● 取り組む課題
1: インタビュー記事によると、丸山琴さんが起業を勧められたのは、何に参加したときですか。
2: インタビュー記事に名前が出てくる画家を、すべて挙げなさい。

● インタビュー記事
+ + + + +

Be-dan
2021.8.2
今月のBe-danは、名画の続きを描くワークブック『ヨンブンノサン』を考案した丸山琴さんに、インタビュー!
『ヨンブンノサン』は、名画の一部に空いた空白のなかを自由に描くぬりえです。丸山さんはこのぬりえを使い、各地の小学校や学童などでワークショップを行っています。
丸山琴さん
第1回では、丸山さんが『ヨンブンノサン』を作ったきっかけについて、たっぷりとお聞きしました!
―名画の続きを描くぬりえとは、とてもユニークですね。「ヨンブンノサン」が生まれたきっかけをお聞かせください。
もともと、美術が敷居の高いものになっていることに疑問を持っていました。本来、美術はもっと多くの人が気楽に楽しんでいいもののはず。そこで、「美術を身近なものにできないか」と考えて作ったのが『ヨンブンノサン』なんです。
―『ヨンブンノサン』にはゴッホやモネなどの名画が採用されていますが、名画はどのような基準でセレクトされているのですか?
子どもたちに実際に試してもらったとき、反応がよかったものを採用しています。ワークブックを作るにあたり、様々な検証をたくさん行いました。そこで段々「こどもたちが楽しんでくれる絵」というのがわかってきて、それを軸に選定・考案を繰り返しました。
選定した名画を本にするときは、ページのバランスを考えています。例えばこのページでは、「ぐるぐる」の表現を見て感じてもらいたいと思い、「うずまき」という共通点があるゴッホの《星月夜》とクリムトの《生命の樹》を並べています。
―画面の4分の3が名画、残りの4分の1が空白というバランスがとても絶妙です。
試行錯誤の中で子どもたちが、一番描きやすそうだったのが4分の1だけ欠けているもの、つまり名画が4分の3残っているものだったんです。
そうして、4分の3が名画で、4分の1が空白のぬりえ『ヨンブンノサン』ができました。
『ヨンブンノサン』の特徴は、ぬりえの気楽さと白紙の自由さをあわせ持っているところです。白紙を渡された時の抵抗感なく、ぬりえを楽しむような感覚で名画に触れることができます。
―丸山さんは大学在学中に『ヨンブンノサン』の事業を立ち上げたそうですね。大学では経営学を専攻なさっていたのですか?
いいえ。経営には興味も関心も全くありませんでした。
―そうなんですね。そこから、なぜ事業家の道へ?
大学1年生のとき、野村総合研究所によるデザイン思考のワークショップに参加し、「考えが面白いから起業してみないか」と、声をかけていただいたのがきっかけです。

+ + + + +

● 表示データ
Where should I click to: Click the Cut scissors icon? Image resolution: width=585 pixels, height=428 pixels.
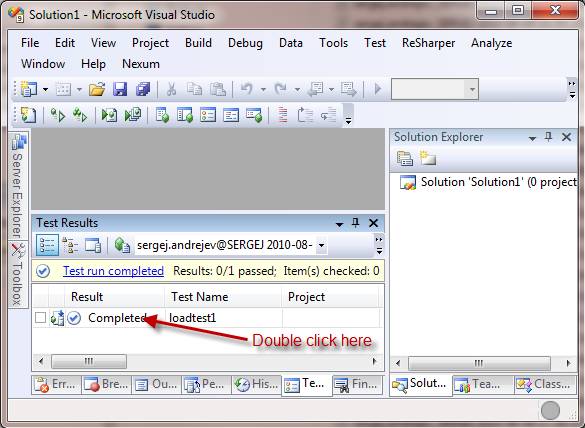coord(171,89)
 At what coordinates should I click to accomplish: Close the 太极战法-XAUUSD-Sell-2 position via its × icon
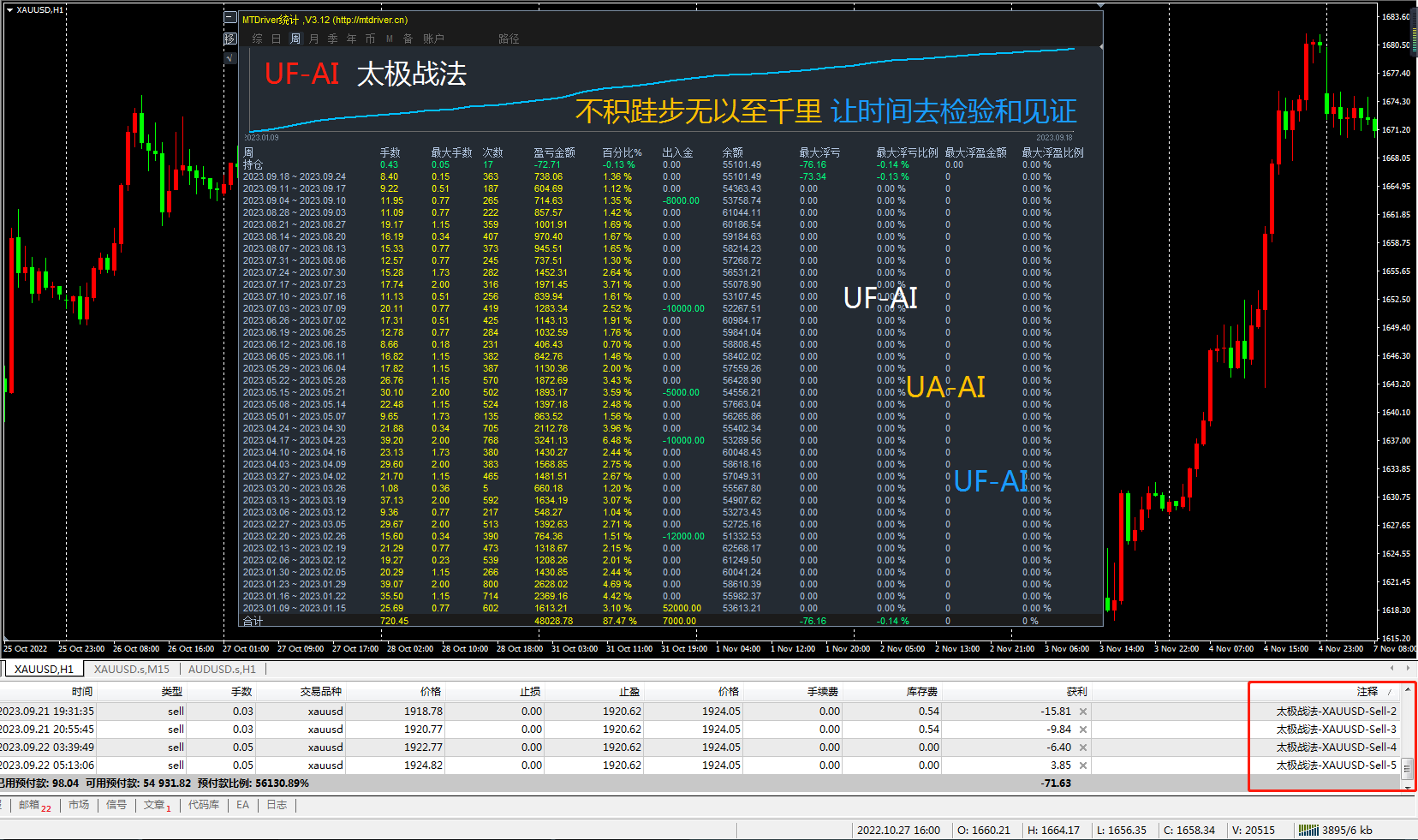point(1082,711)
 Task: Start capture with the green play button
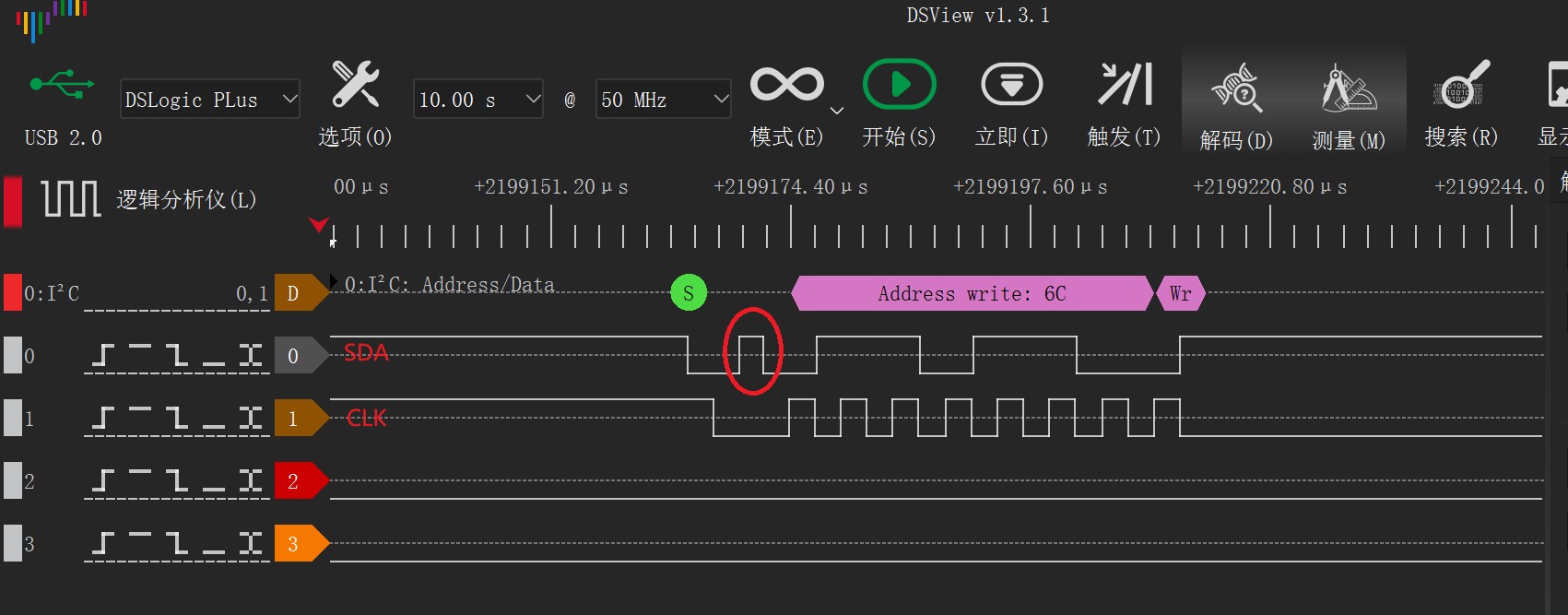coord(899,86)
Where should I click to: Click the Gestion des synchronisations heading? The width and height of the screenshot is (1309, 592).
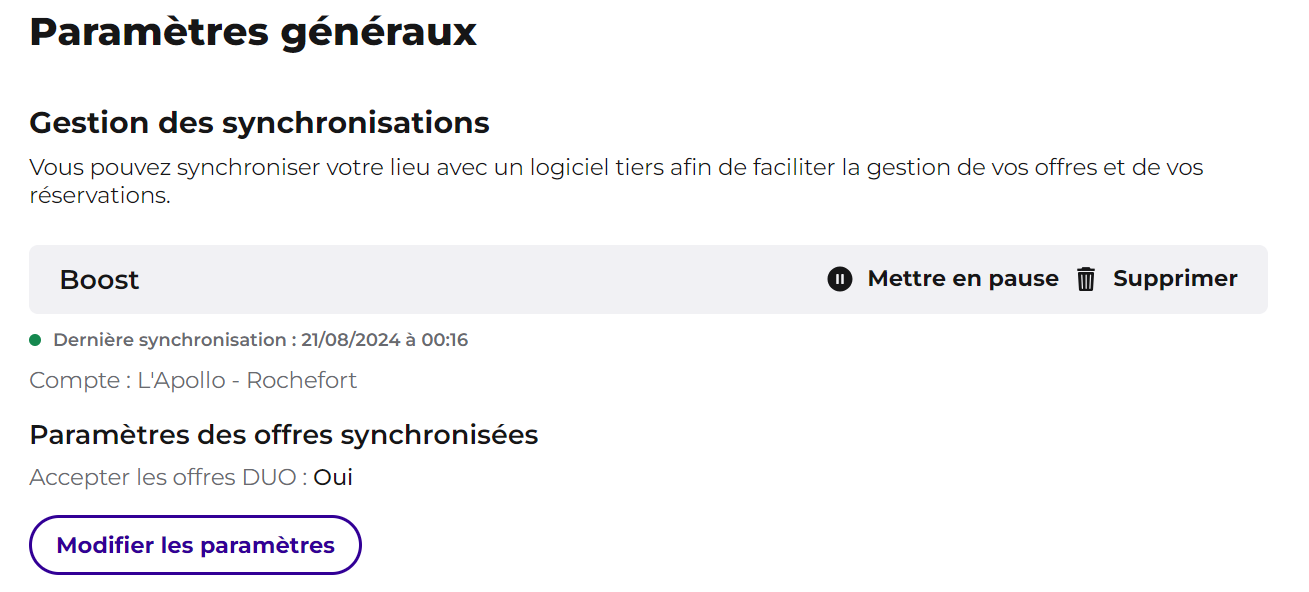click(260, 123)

+ + + + +

● 解答例
1: 大学1年生のときに参加した、野村総合研究所によるデザイン思考のワークショップです。

2: ゴッホ、モネ、クリムト